• What is being asked:
Starting at the line with "Task: Click the สนอง ชูคำมั่น contact name", return every line through the final one of the data, word for word. Pictures stay out.

• Saved entries:
[Start of Attachment]

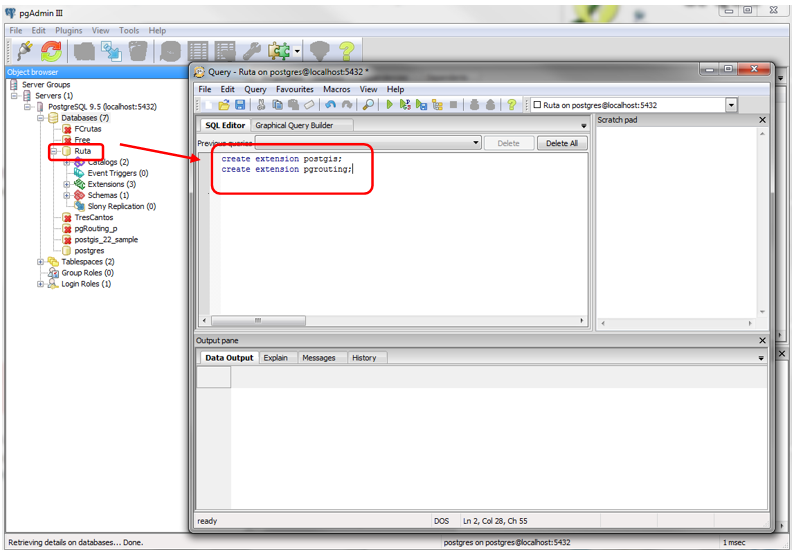Click the connection plug icon in main toolbar
Viewport: 795px width, 553px height.
tap(23, 50)
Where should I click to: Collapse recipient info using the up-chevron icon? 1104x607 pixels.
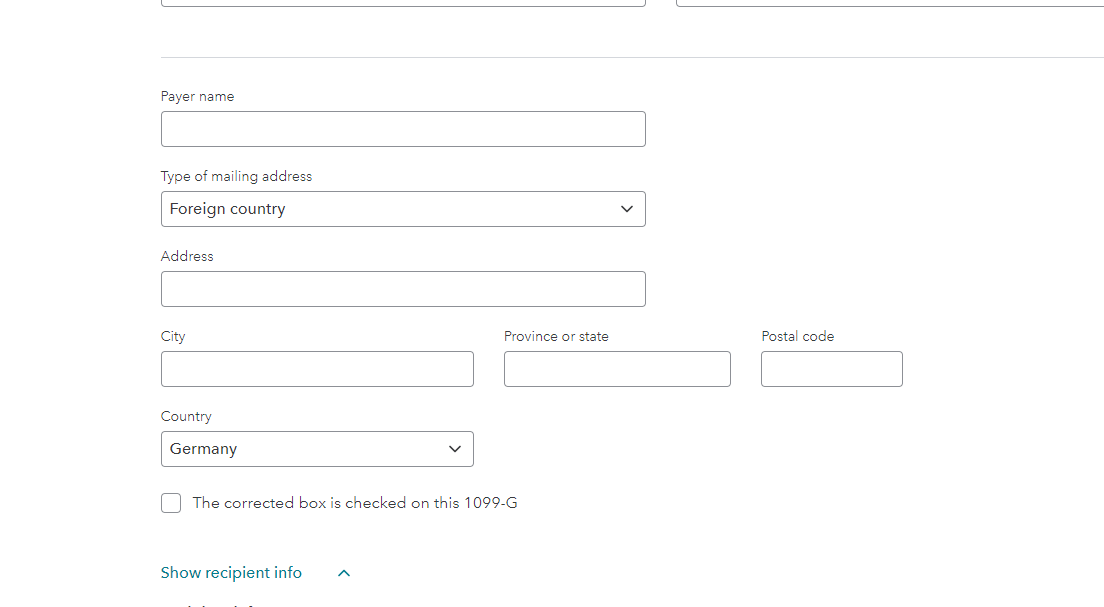tap(344, 573)
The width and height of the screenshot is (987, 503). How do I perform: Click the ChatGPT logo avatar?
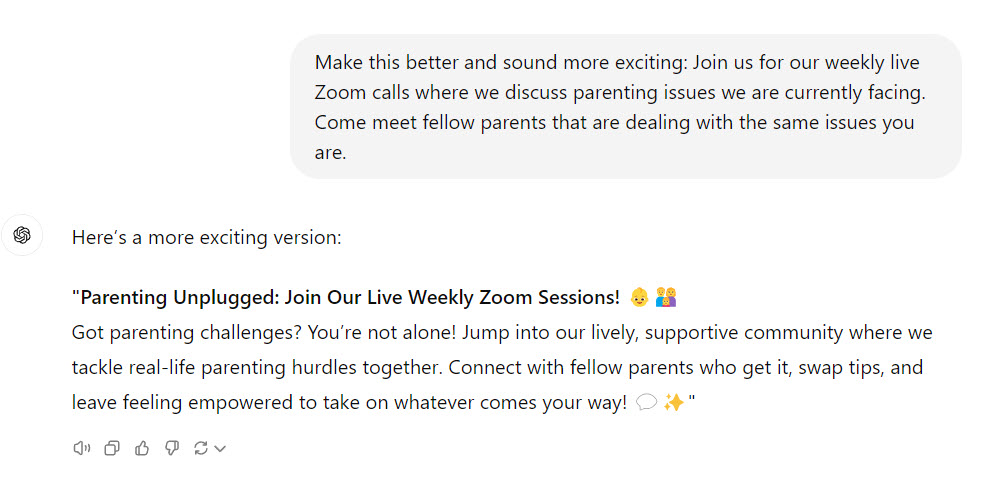coord(22,235)
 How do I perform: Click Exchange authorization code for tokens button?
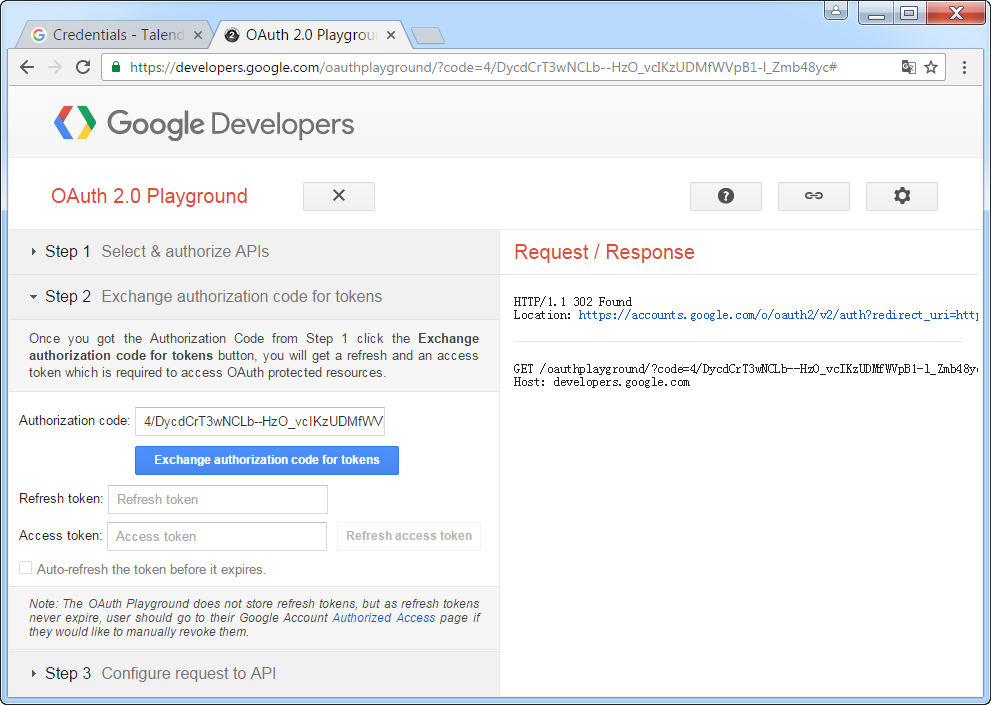267,460
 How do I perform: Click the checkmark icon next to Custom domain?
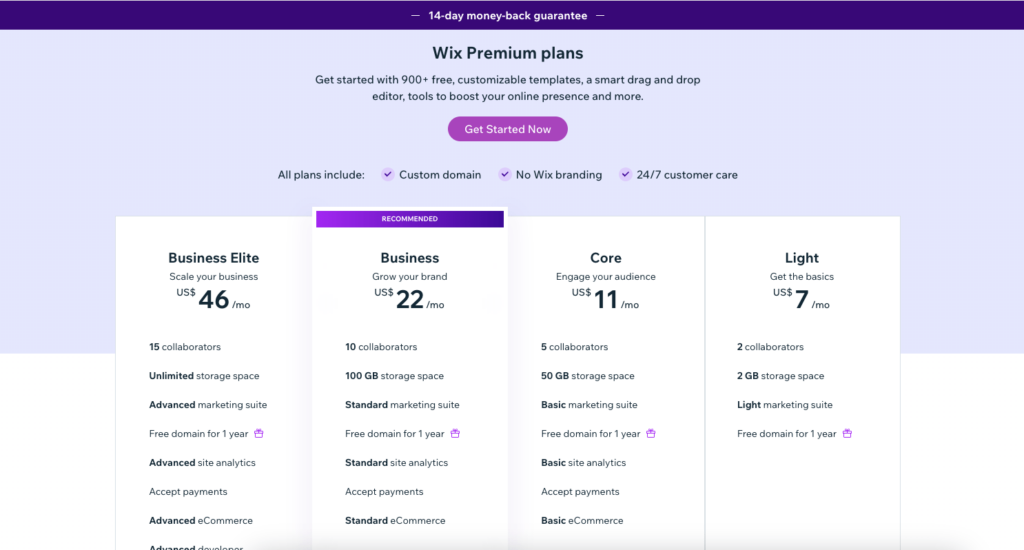point(388,174)
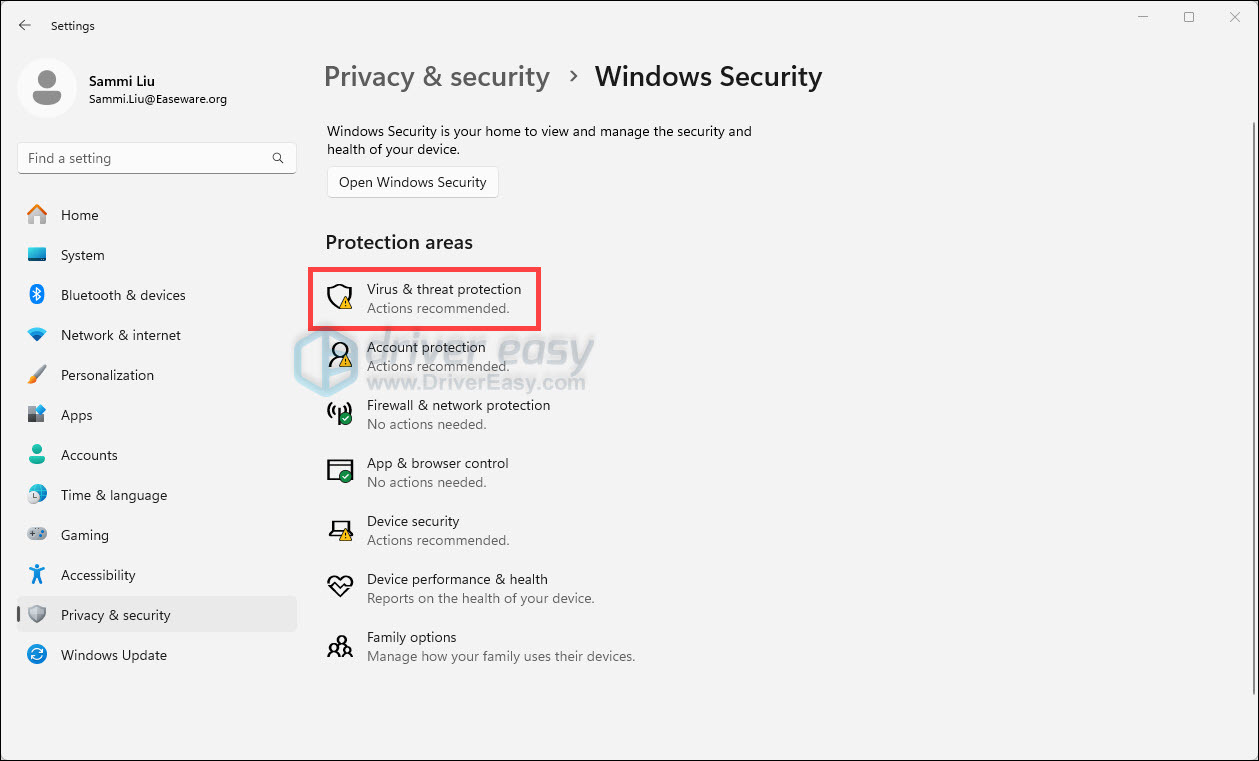The height and width of the screenshot is (761, 1259).
Task: Click the Sammi Liu profile avatar
Action: point(47,88)
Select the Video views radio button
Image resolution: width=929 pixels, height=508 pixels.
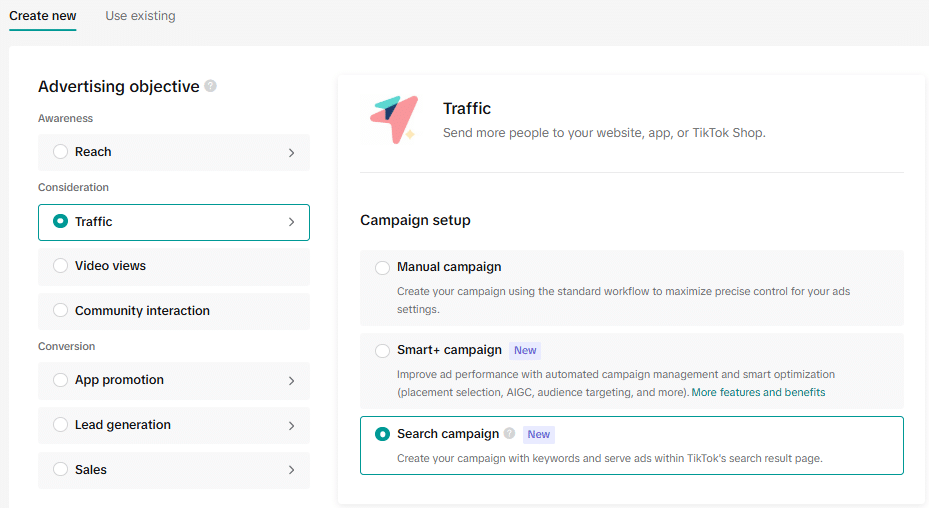coord(60,266)
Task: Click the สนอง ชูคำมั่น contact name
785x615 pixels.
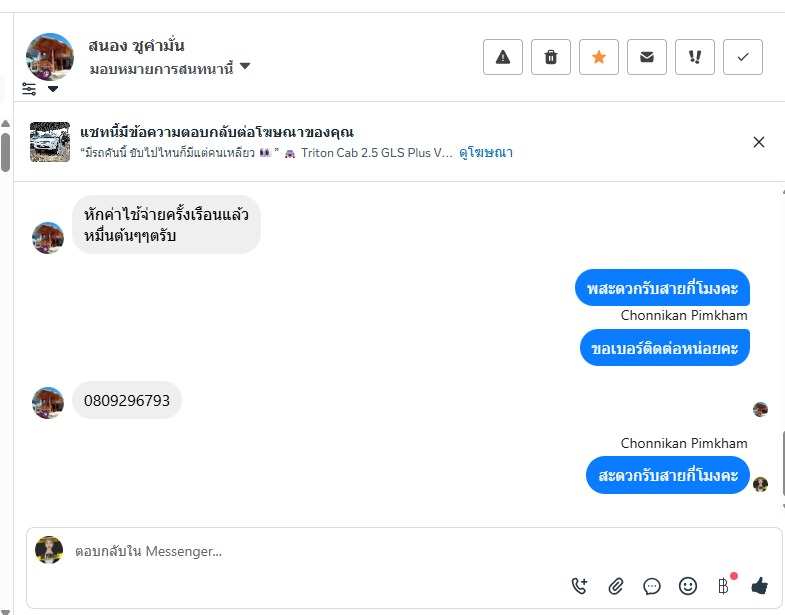Action: (x=136, y=46)
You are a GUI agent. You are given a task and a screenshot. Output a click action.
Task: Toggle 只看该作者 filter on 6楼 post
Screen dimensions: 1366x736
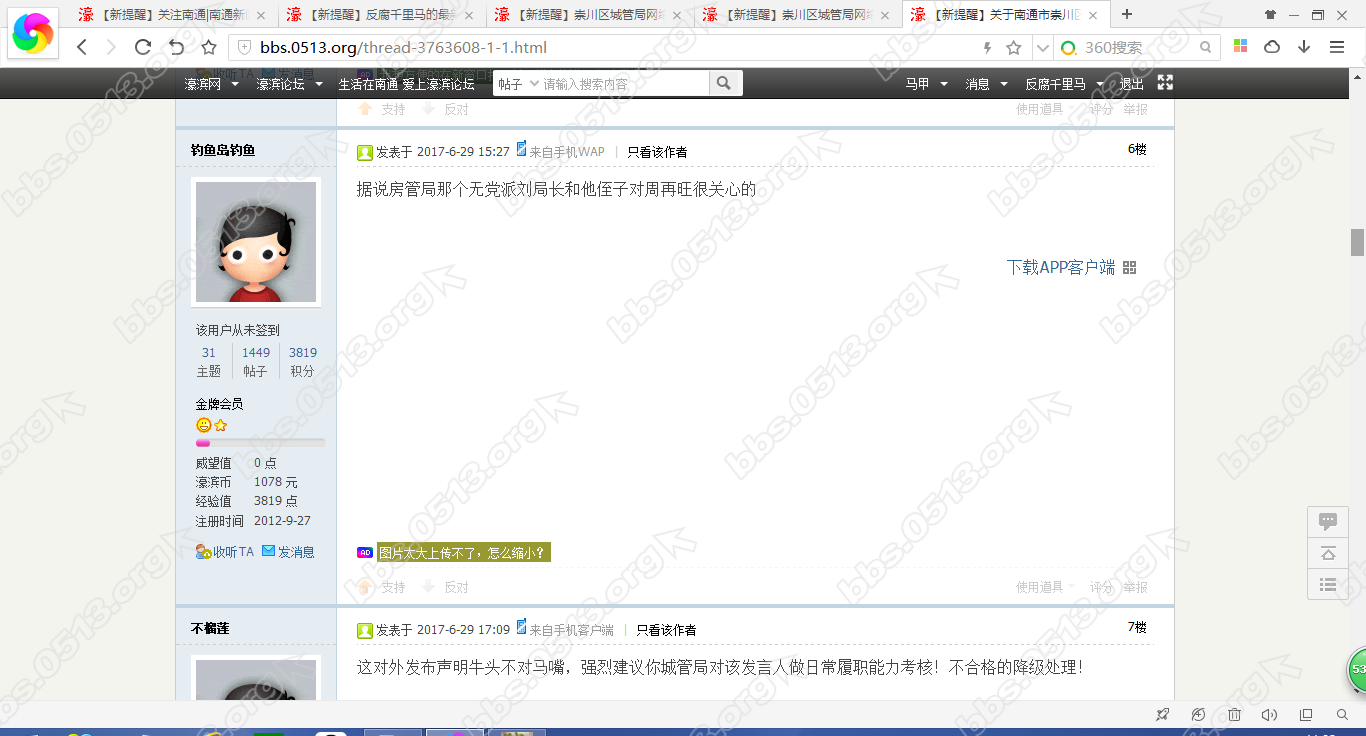pos(657,152)
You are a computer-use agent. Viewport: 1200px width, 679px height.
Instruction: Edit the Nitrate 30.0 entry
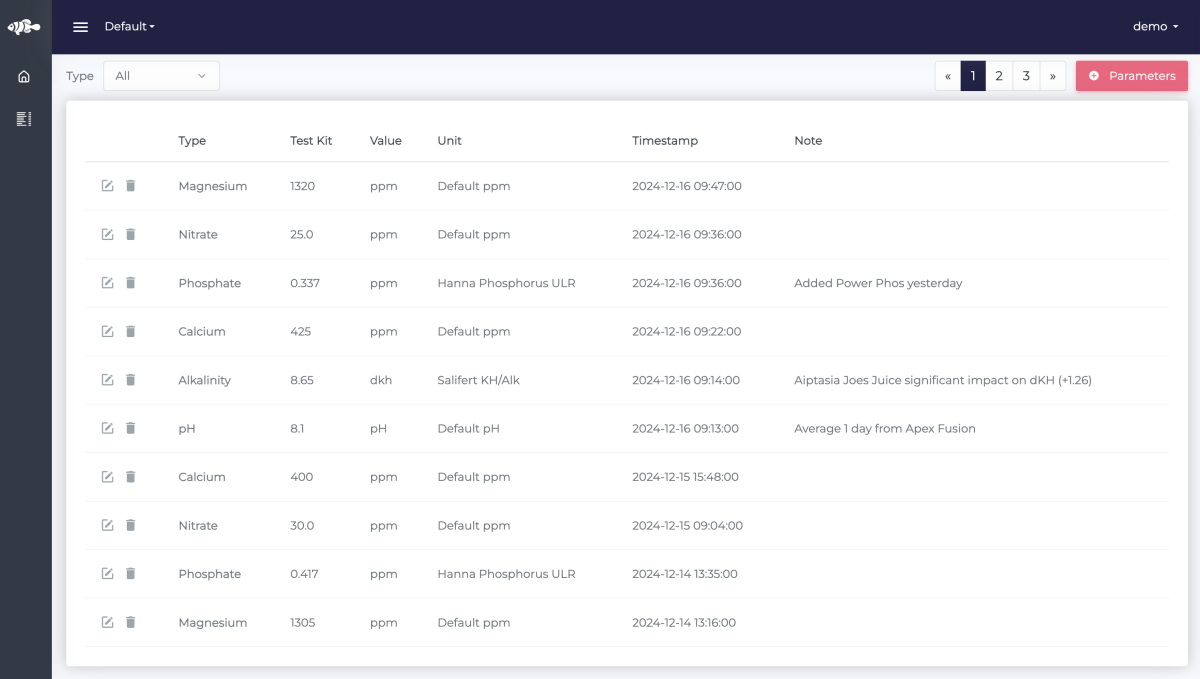pyautogui.click(x=107, y=525)
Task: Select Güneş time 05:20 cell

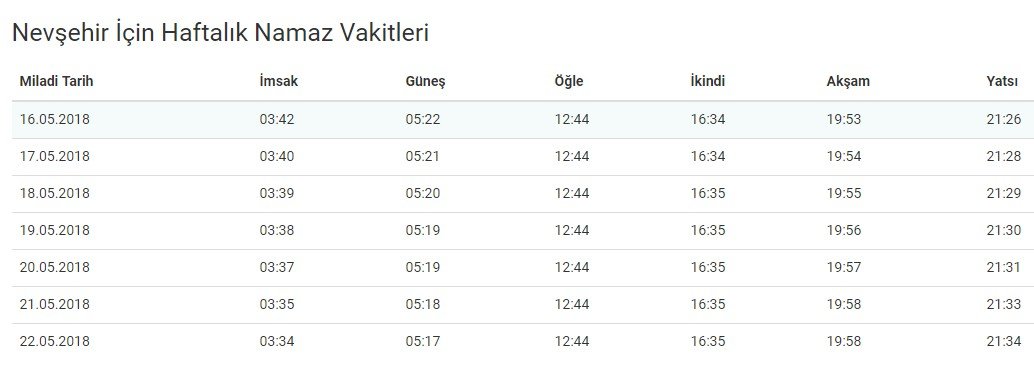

[End of Attachment]

• Answer to this task:
Task: Click the สนอง ชูคำมั่น contact name
785x615 pixels.
Action: (x=136, y=46)
You are a GUI agent. You are given a task and a screenshot. Output a click action.
Task: Toggle 只看该作者 filter on 6楼 post
Screen dimensions: 1366x736
pos(657,152)
You are a computer-use agent. Viewport: 1200px width, 679px height.
Instruction: Edit the Nitrate 30.0 entry
pyautogui.click(x=107, y=525)
Task: Select Güneş time 05:20 cell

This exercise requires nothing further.